Se le assenze per malattia sono causate da mobbing, il superamento del periodo di comporto non legittima il licenziamento


Nella sentenza n.22538 del 2 ottobre 2013, la Corte di Cassazione, dopo aver preso atto del parere del ctu sulla riconducibilità delle assenze del lavoratore ai reiterati comportamenti vessatori posti in essere nei suoi confronti dal datore di lavoro, ha ritenuto illegittimo il recesso intimato al dipendente per superamento del periodo di conservazione del posto in caso di malattia.

Il fatto
Un dipendente, licenziato per il superamento del periodo di comporto, aveva impugnato il recesso denunciando le reiterate condotte vessatorie che il datore di lavoro aveva attuato nei propri confronti attraverso diverse modalità, quali ripetuti richiami disciplinari non giustificati, continue visite fiscali nei periodi di malattia e costanti pressioni psicologiche che, con il tempo, avevano causato gravi conseguenze al suo equilibrio psicofisico.

I giudizi di merito
Sia il Tribunale, nel corso del primo grado di giudizio, che la Corte di Appello, avevano accertato che la condotta attuata dal datore di lavoro nei confronti del ricorrente fosse stata discriminatoria.

La malattia accusata del lavoratore doveva pertanto ricondursi alle problematiche di natura psicologica causategli dalla condotta datoriale e, pertanto, l’assenza non poteva essere imputabile al periodo di comporto. Di conseguenza, il licenziamento era stato dichiarato illegittimo.

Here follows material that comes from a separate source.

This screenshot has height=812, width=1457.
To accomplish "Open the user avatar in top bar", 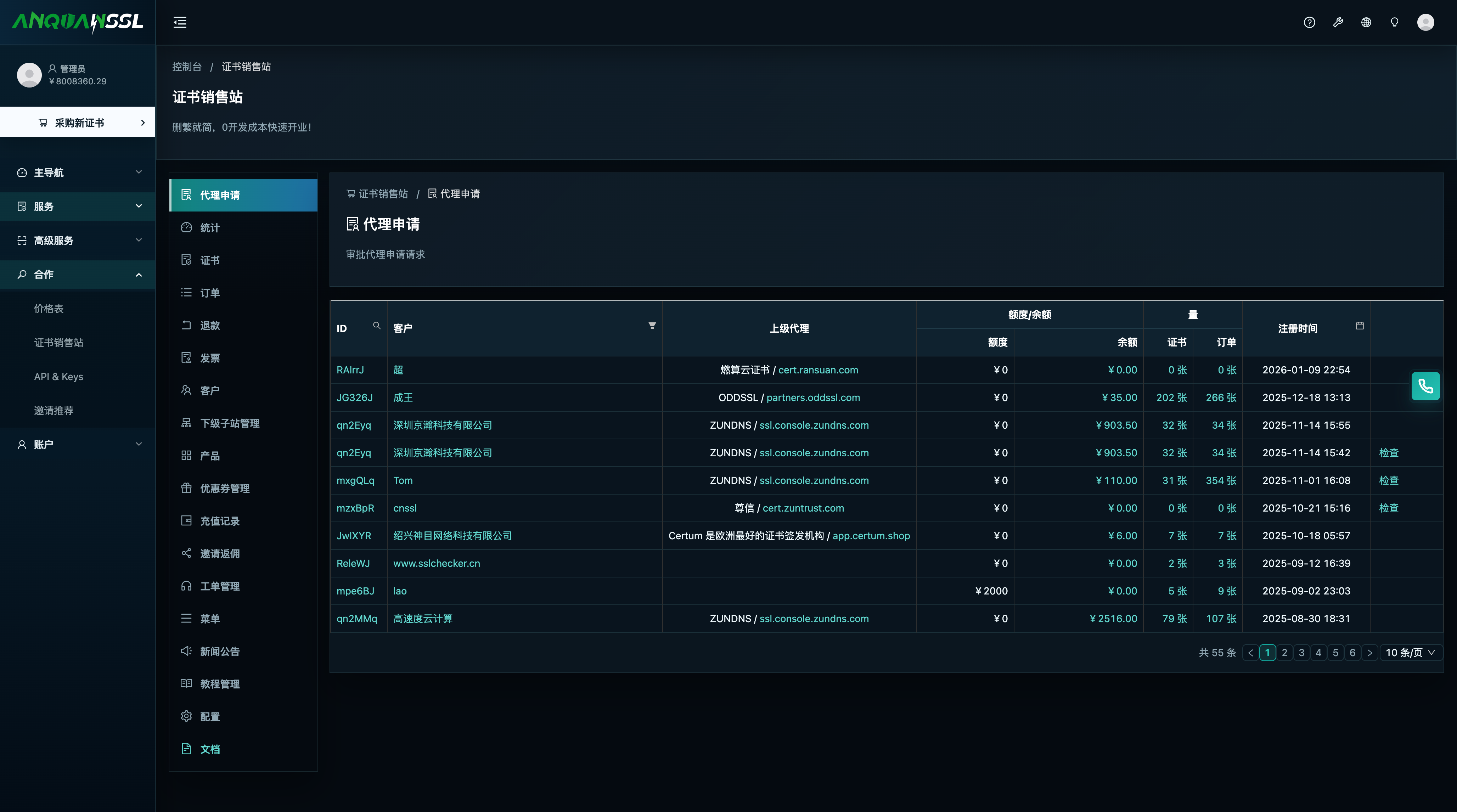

La società aveva quindi proposto ricorso in Cassazione, lamentando che il giudice del merito si fosse ripetutamente sostituito al lavoratore nell'individuazione della prova, disponendo altresì la ctu che avrebbe confermato il collegamento tra assenze per malattia e vessazioni psicologiche subite. Secondo il datore di lavoro in tal modo il giudice si sarebbe spinto oltre l'esercizio di meri poteri esplorativi, sostituendosi di fatto al ricorrente.

La pronuncia della Cassazione
Nel rigettare il ricorso la Cassazione ha ricordato come "l'esigenza di contemperare il principio dispositivo con quello della ricerca della verità materiale, allorché le risultanze di causa offrano significativi spunti di indagine" sia una prerogativa del rito del lavoro, legittima anche nel corso del secondo grado.

La Suprema Corte ha dunque concordato con le risultanze dei procedimenti di merito, confermando l’illegittimità del licenziamento irrogato al lavoratore.